Here's the stack trace:

  File "/Users/udayan/Desktop/theom/presidio/presidio_venv/lib/python3.12/site-packages/presidio_analyzer/analyzer_engine.py", line 207, in analyze
    current_results = recognizer.analyze(
                      ^^^^^^^^^^^^^^^^^^^
  File "/Users/udayan/Desktop/theom/presidio/presidio_venv/lib/python3.12/site-packages/presidio_analyzer/pattern_recognizer.py", line 97, in analyze
    pattern_result = self.__analyze_patterns(text, regex_flags)
                     ^^^^^^^^^^^^^^^^^^^^^^^^^^^^^^^^^^^^^^^^^^
  File "/Users/udayan/Desktop/theom/presidio/presidio_venv/lib/python3.12/site-packages/presidio_analyzer/pattern_recognizer.py", line 210, in __analyze_patterns
    validation_result = self.validate_result(current_match)
                        ^^^^^^^^^^^^^^^^^^^^^^^^^^^^^^^^^^^
  File "/Users/udayan/Desktop/theom/presidio/presidio_venv/lib/python3.12/site-packages/presidio_analyzer/predefined_recognizers/crypto_recognizer.py", line 62, in validate_result
    bcbytes = self.__decode_base58(pattern_text, 25)
              ^^^^^^^^^^^^^^^^^^^^^^^^^^^^^^^^^^^^^^
  File "/Users/udayan/Desktop/theom/presidio/presidio_venv/lib/python3.12/site-packages/presidio_analyzer/predefined_recognizers/crypto_recognizer.py", line 79, in __decode_base58
    return n.to_bytes(length, "big")
           ^^^^^^^^^^^^^^^^^^^^^^^^^
OverflowError: int too big to convert

Expected behavior

code should run without any errors, or at least the exception should be documented

Additional context

There might be a smaller input that causes the same error, but this is what I have right now.

larissaleite commented 5 months ago

Hi!

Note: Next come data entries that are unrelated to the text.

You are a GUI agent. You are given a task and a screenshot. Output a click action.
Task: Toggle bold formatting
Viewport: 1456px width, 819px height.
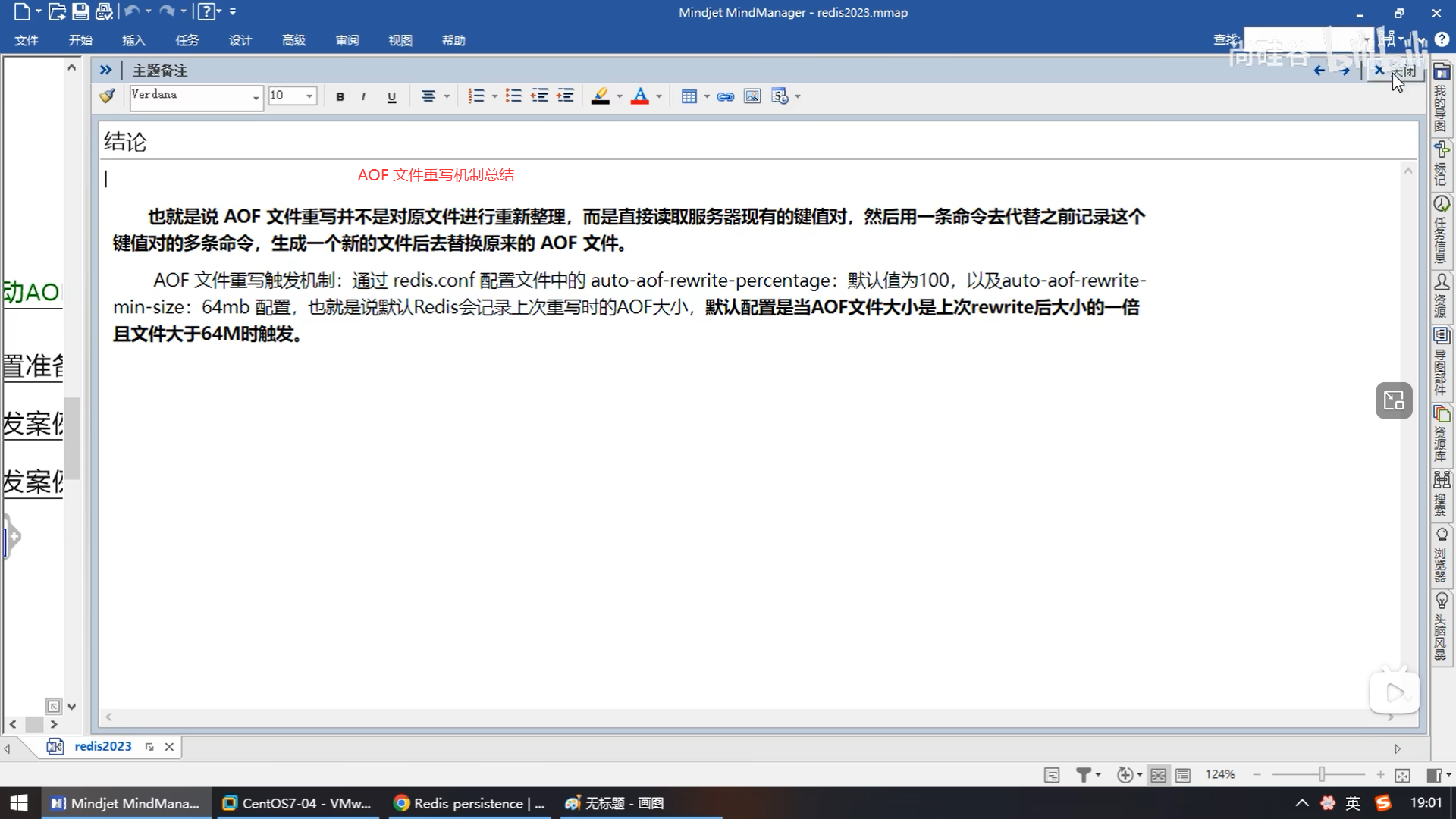click(340, 96)
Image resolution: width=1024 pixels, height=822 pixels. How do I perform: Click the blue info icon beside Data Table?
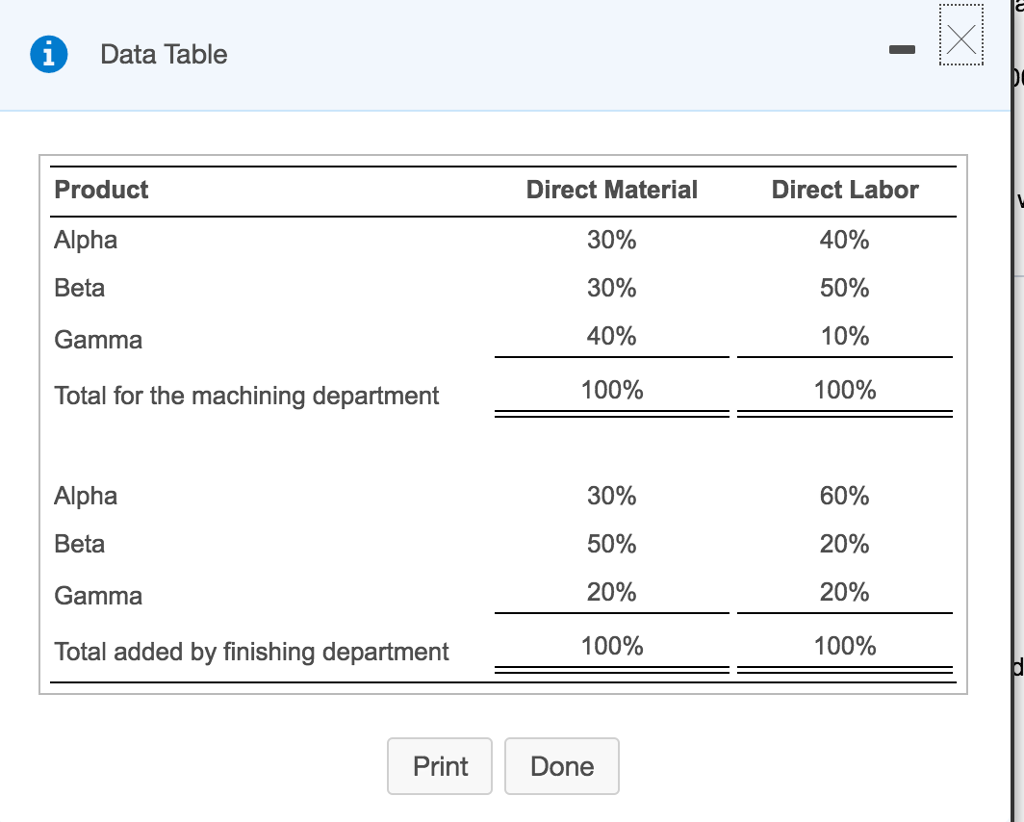[48, 54]
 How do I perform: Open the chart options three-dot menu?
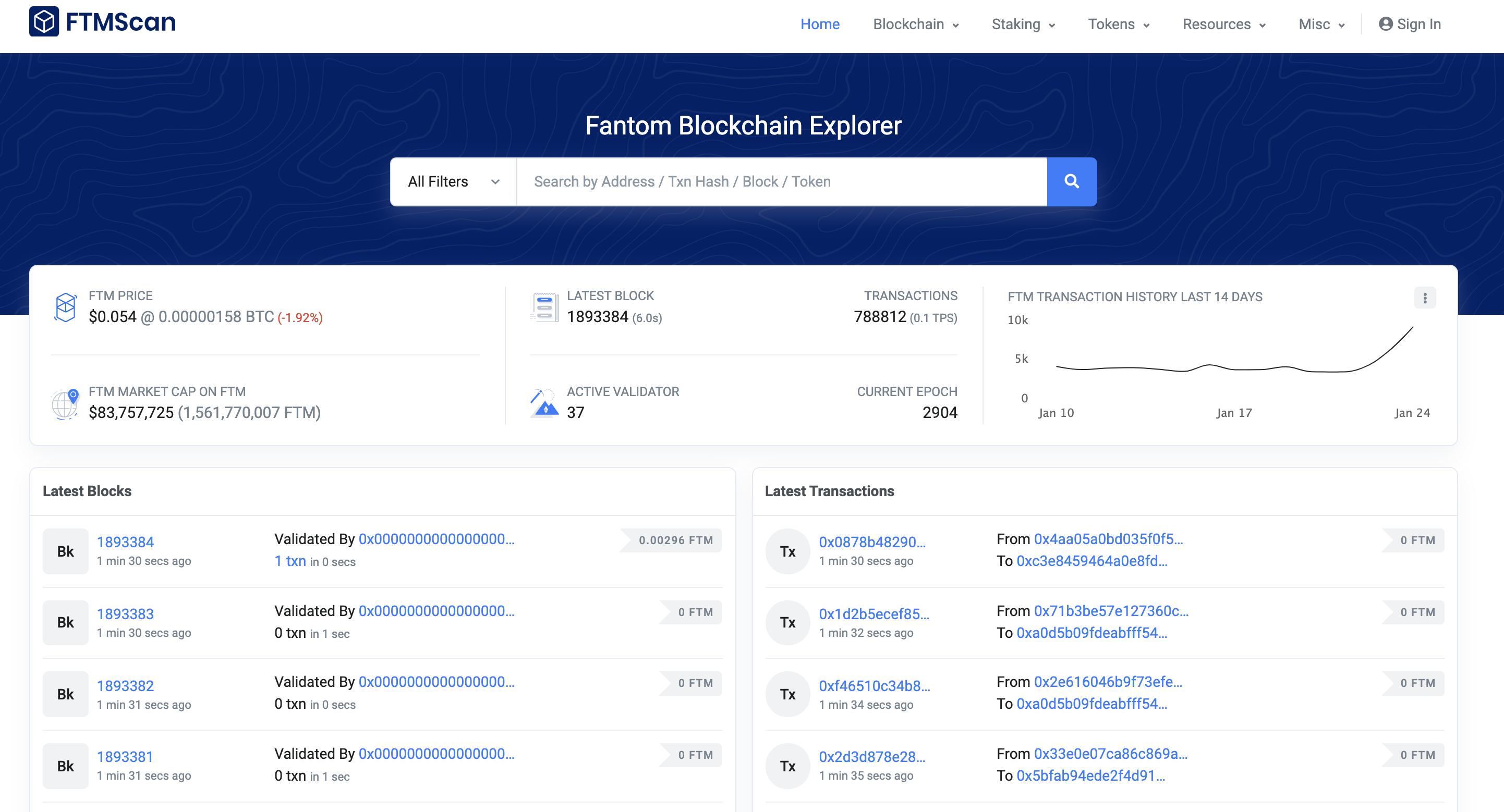(1425, 298)
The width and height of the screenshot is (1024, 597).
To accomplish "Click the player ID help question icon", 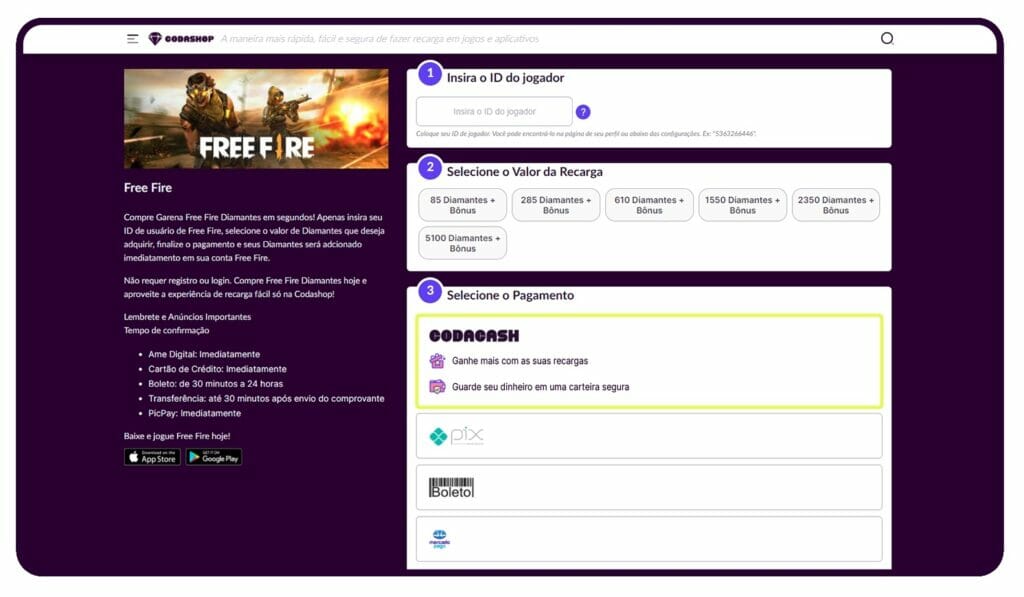I will (583, 112).
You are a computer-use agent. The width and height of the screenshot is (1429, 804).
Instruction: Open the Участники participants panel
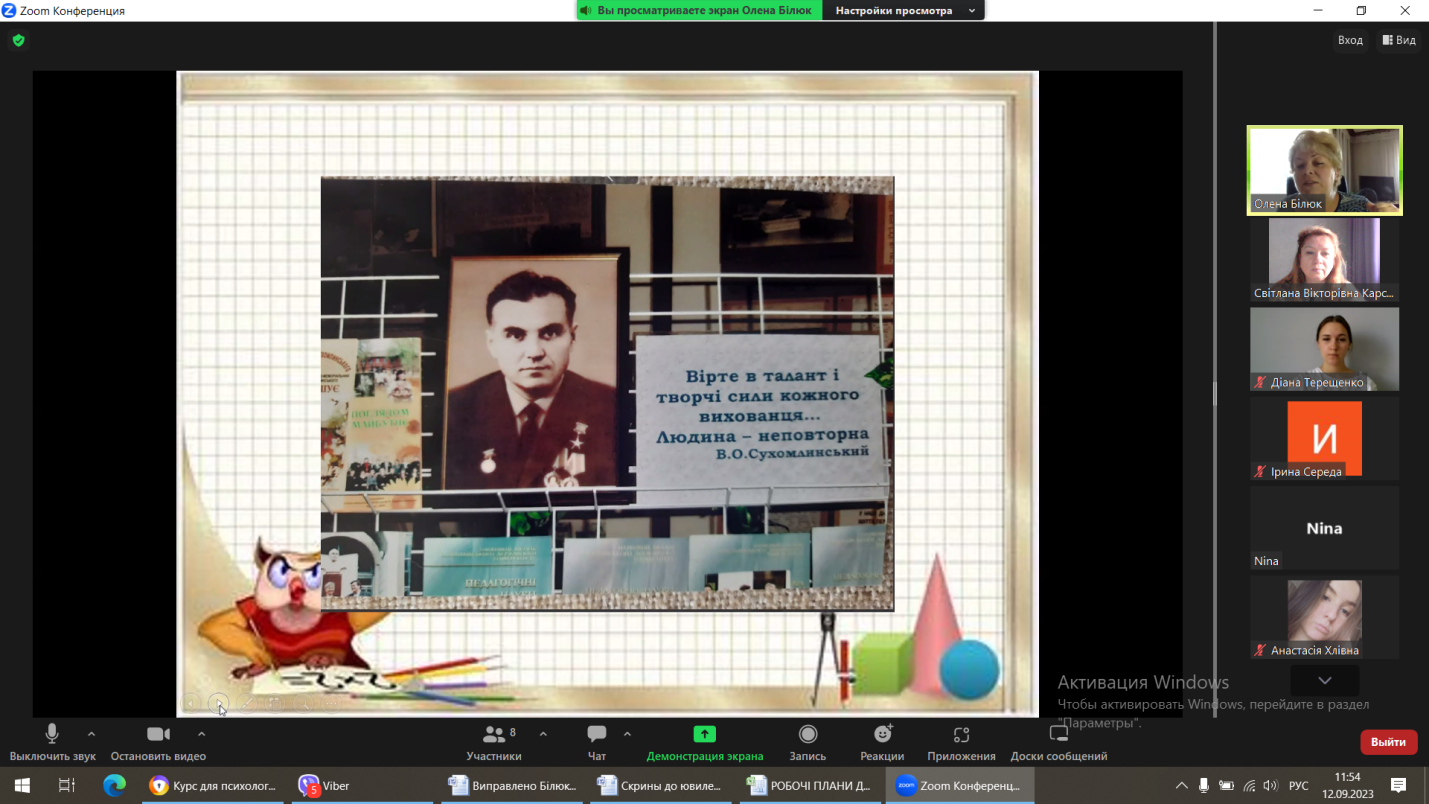[494, 741]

Thank you so much for the fix 💪 when there will be a release to include this change?

omri374 commented 5 months ago

Hi @larissaleite, we're waiting for a few more additions before the next release. In the mean time, I would suggest to copy the crypto recognizer's code from github and add it as a new recognizer instead of the existing one, or remove the crypto recognizer if you don't expect to have crypto entities in your datasets.

idelarosa3232 commented 5 months ago

@omri374 , do you have a date estimate on when the next release with the fix would be available? I am also experiencing this issue but can't add custom recognizers because I use presidio with docker and call it via the /analyze API

Hi @larissaleite, we're waiting for a few more additions before the next release. In the mean time, I would suggest to copy the crypto recognizer's code from github and add it as a new recognizer instead of the existing one, or remove the crypto recognizer if you don't expect to have crypto entities in your datasets.

omri374 commented 5 months ago

@idelarosa3232 this would likely take 2-3 weeks. If you need help creating a docker image with custom recognizers, please let us know here or via email (presidio@microsoft.com)

idelarosa3232 commented 4 months ago

@omri374 looks like this bug was not fixed yet, can the issue be reopened?